Where did this creep begin? Janet Biehl and Peter Staudenmaier cite the “Green Nazis” of the Third Reich as the origin of ecofascism and Jordan Dyett and Cassidy Thomas (2019) trace its expressions to the overpopulation discourse of American eugenicists. Others read ecofascist ideologies in other cultural moments of the twentieth and twenty-first century U.S. Examples include deep ecology’s charge to “save the planet, kill yourself,” Earth First!’s publication of the question “Is AIDS the answer to an Environmentalist’s Prayer?”, and the xenophobia trucked in through tales of apocalyptic population bombs and tragic, tautological stories of the commons. Drifting from its derogatory association with leftist movements, the moniker of ecofascism is now increasingly and explicitly claimed through the self-referential intellectualism of far-right terrorism—a dramatic reversal of the climate denial generally associated with right-wing politics.

As Anti-Creep Climate Initiative member April Anson makes clear, the roots and routes of ecofascism extend much earlier, to the beginnings of U.S. racial capitalism and settler colonialism. Ecofascist ideas animate the land logics of John Locke, who provided American environmental thinking with fantasies of “wasted,” “uncultivated,” and “empty” land through which to narrate the genocidal logics of colonial capitalism. They harmonize with the white supremacist notes of Thomas Jefferson’s romantic agrarianism. They ground the beloved “origin” of American environmental thinking, Ralph Waldo Emerson, as the “philosopher king of American white race theory” (as Nell Irvin Painter (2011) names him in The History of White People). American eugenicists like Teddy Roosevelt are commonly cited in ecofascist genealogies. The climate crisis clarifies ecofascism as a broadly circulating appeal to “nature” and “natural law” that creeps across political and national identities and geographic and imaginative borders. 

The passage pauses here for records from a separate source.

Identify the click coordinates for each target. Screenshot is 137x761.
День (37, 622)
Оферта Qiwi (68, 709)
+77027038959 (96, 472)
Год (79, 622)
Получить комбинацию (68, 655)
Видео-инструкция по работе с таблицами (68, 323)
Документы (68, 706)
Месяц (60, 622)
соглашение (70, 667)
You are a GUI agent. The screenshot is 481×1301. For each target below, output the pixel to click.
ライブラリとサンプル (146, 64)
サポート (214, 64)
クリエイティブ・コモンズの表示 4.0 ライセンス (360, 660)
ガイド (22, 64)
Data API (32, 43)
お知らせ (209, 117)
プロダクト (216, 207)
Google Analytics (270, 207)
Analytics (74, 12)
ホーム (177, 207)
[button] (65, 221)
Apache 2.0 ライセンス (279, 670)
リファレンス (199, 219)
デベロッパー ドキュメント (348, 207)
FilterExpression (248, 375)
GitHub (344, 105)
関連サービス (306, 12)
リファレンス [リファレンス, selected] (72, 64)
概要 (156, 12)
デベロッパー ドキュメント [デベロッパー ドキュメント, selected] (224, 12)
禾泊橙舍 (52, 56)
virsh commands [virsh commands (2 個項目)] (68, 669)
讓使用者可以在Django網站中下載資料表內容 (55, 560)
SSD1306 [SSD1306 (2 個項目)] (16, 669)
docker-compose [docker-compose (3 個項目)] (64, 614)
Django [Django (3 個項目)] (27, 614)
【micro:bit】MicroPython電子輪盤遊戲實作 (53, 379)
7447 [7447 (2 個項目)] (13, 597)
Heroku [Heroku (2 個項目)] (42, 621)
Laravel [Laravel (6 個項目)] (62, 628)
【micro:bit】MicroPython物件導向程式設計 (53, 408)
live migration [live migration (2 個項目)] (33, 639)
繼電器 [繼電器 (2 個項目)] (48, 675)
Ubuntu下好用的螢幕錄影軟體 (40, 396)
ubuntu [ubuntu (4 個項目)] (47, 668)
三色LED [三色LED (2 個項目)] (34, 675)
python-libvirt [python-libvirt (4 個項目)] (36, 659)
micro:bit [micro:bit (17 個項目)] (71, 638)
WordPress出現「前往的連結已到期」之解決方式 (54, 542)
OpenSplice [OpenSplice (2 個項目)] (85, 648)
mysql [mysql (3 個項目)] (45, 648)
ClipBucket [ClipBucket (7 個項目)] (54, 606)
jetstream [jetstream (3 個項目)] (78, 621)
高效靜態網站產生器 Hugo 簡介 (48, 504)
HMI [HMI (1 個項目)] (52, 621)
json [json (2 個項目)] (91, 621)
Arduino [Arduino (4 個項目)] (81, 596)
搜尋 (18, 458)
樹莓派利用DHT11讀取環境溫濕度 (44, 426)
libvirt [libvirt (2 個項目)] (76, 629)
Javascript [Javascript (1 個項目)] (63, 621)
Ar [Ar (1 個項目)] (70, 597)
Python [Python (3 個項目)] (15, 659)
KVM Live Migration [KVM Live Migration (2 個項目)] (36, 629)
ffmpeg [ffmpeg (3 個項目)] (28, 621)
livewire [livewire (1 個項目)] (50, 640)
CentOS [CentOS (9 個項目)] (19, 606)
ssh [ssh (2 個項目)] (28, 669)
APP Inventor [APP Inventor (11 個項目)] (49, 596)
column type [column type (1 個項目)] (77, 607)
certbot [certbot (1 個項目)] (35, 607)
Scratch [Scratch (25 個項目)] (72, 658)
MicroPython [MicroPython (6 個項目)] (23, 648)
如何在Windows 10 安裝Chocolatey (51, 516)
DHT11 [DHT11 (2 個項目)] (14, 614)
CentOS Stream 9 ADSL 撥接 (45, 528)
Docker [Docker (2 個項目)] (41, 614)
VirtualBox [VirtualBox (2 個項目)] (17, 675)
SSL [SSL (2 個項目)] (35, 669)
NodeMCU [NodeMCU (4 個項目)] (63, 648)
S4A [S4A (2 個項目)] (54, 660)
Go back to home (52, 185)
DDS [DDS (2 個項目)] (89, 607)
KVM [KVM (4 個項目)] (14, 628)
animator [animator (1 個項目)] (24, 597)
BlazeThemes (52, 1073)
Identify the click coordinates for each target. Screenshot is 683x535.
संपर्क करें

Against the Ecofascist Creep fights this rhetoric. Our goal is to recognize and remove ecofascist ideas from the way we think and talk about the world. Doing so will help us find equitable, just means of adapting to climate change.

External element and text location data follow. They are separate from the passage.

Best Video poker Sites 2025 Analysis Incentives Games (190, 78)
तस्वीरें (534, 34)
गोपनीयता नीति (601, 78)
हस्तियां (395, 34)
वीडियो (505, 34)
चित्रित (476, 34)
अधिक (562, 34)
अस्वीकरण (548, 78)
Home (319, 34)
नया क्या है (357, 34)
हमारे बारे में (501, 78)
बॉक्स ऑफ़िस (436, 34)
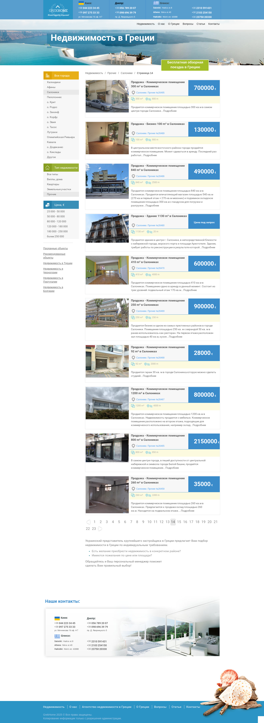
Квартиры (53, 184)
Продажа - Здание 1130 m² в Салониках (159, 216)
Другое (51, 157)
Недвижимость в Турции (58, 263)
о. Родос (52, 107)
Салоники (53, 92)
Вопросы (188, 23)
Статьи (201, 23)
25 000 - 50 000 (56, 211)
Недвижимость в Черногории (53, 270)
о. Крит (51, 102)
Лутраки (52, 132)
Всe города (62, 75)
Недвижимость (145, 23)
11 (156, 522)
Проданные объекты (55, 248)
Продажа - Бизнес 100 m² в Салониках (158, 124)
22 (88, 529)
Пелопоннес (54, 97)
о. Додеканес (55, 147)
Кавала (51, 142)
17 (191, 522)
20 (210, 522)
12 (161, 522)
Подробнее (169, 110)
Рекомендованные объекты (54, 255)
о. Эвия (51, 122)
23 (94, 529)
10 (149, 522)
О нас (161, 23)
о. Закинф (53, 112)
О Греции (173, 23)
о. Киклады (54, 152)
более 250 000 (55, 236)
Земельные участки (59, 189)
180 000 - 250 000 (57, 231)
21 (216, 522)
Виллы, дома (55, 179)
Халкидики (53, 82)
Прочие (51, 194)
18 (197, 522)
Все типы (52, 174)
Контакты (213, 23)
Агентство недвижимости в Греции (106, 707)
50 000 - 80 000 (56, 216)
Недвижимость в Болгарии (53, 289)
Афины (51, 87)
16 (185, 522)
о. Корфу (52, 117)
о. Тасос (52, 127)
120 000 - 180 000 (57, 226)
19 (203, 522)
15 (179, 522)
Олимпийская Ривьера (61, 137)
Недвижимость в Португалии (53, 280)
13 (168, 522)
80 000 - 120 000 (56, 221)
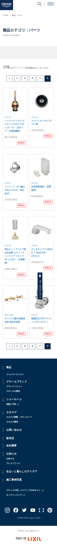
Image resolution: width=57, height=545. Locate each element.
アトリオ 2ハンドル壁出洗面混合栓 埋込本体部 (15, 318)
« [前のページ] (9, 78)
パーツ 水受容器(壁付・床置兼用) (41, 187)
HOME (5, 15)
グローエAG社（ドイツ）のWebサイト (23, 490)
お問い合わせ (14, 430)
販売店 (10, 438)
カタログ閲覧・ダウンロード (19, 417)
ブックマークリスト (54, 288)
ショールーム (14, 399)
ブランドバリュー (14, 387)
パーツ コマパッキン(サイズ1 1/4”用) (41, 121)
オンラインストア (14, 495)
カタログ (11, 412)
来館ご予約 (11, 404)
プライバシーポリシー (28, 531)
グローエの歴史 (13, 391)
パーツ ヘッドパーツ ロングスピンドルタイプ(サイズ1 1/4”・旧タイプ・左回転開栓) (14, 124)
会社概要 (11, 446)
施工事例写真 (14, 480)
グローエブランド (16, 382)
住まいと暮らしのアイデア (21, 471)
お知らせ (11, 454)
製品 (14, 15)
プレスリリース (13, 464)
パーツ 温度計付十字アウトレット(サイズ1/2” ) (41, 318)
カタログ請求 (12, 422)
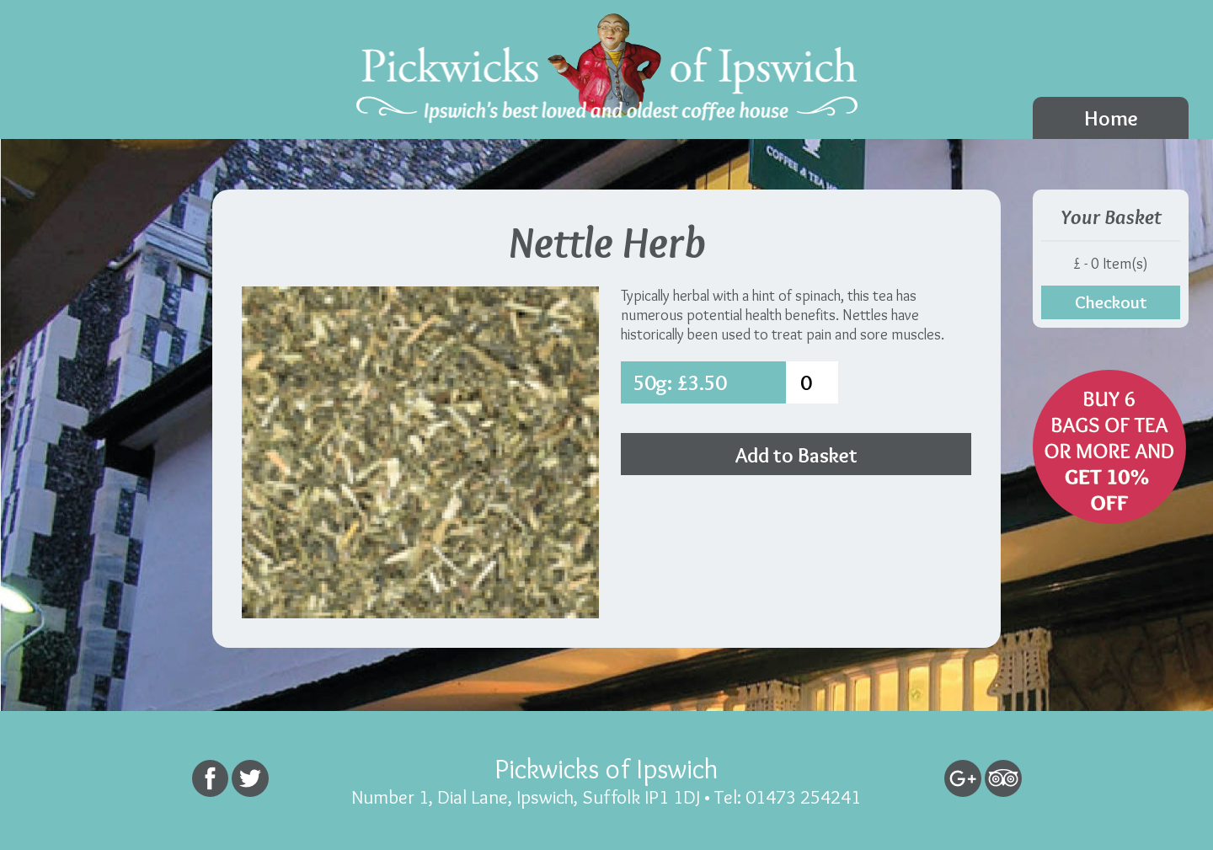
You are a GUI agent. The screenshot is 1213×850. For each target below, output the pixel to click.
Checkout (1111, 302)
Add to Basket (796, 455)
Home (1111, 118)
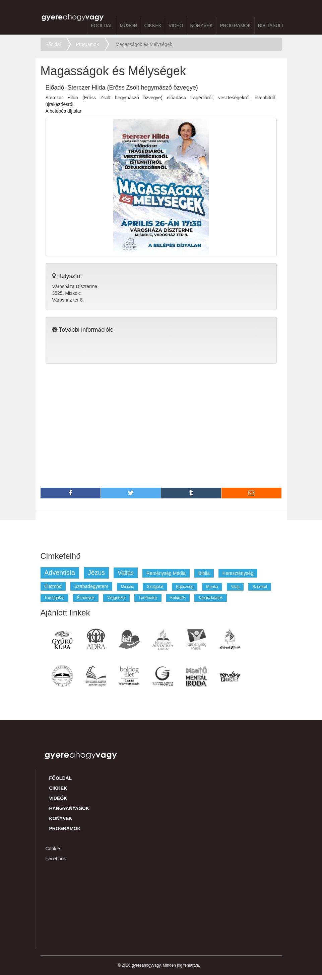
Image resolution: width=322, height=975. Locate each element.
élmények (85, 597)
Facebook (56, 858)
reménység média (166, 573)
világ (235, 586)
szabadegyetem (91, 586)
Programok (235, 25)
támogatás (54, 597)
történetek (147, 597)
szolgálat (155, 586)
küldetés (178, 597)
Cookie (53, 848)
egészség (184, 586)
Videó (176, 25)
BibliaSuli (270, 25)
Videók (58, 798)
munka (212, 586)
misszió (127, 586)
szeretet (259, 586)
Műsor (128, 25)
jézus (96, 572)
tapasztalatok (210, 597)
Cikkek (153, 25)
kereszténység (238, 573)
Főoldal (102, 25)
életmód (53, 586)
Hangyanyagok (69, 808)
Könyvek (201, 25)
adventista (60, 572)
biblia (204, 573)
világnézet (116, 597)
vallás (126, 573)
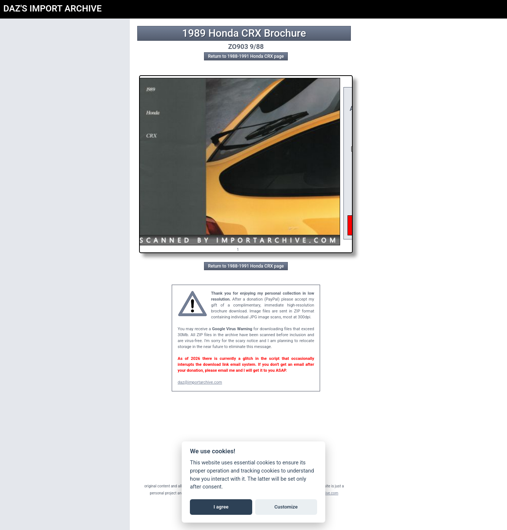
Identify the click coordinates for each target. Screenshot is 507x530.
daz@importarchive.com (200, 382)
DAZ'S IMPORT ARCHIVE (52, 8)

The project continues to be unfortunately relevant amid the ongoing COVID-19 pandemic, which has reinvigorated ecofascist strategies such as blaming immigrants, people of color, and impoverished individuals for environmental damage. We continue to see a rise in anti-Asian hate crimes and the circulation of ecofascist myths that racialize disease and justify mass death. Claims like “humans are the virus and COVID is the cure” went viral, implying mass death is a viable solution to environmental problems and ignoring the way minoritized communities are more likely to suffer from COVID and environmental injustice. Ecofascist co-optation of environmentalist rhetoric absolves the industrial polluters responsible for most emissions while iterases the experiences of marginalized communities and obscures modes of community survival and resistance.

Even though sometimes we wish we could solve the world’s problems with a *snap* of our fingers, we know it’s never that simple: compound problems require compound solutions. Still, accelerating climate crisis and the unwillingness of global leaders to take meaningful climate action can breed the “Doomerism” that fuels violent extremism. Ecofascism, like fascism, can creep through our language, metaphors, visual media, narratives, and ideas of environmental health and security. Though Thanos believed he was helping solve real problems, he became part of the problem. His philosophies normalize ecofascist ideas in our everyday life. This zine is intended to be a tool to help halt ecofascism wherever, whenever it may be creeping, by examining its roots, prompting reflection, and inspiring action.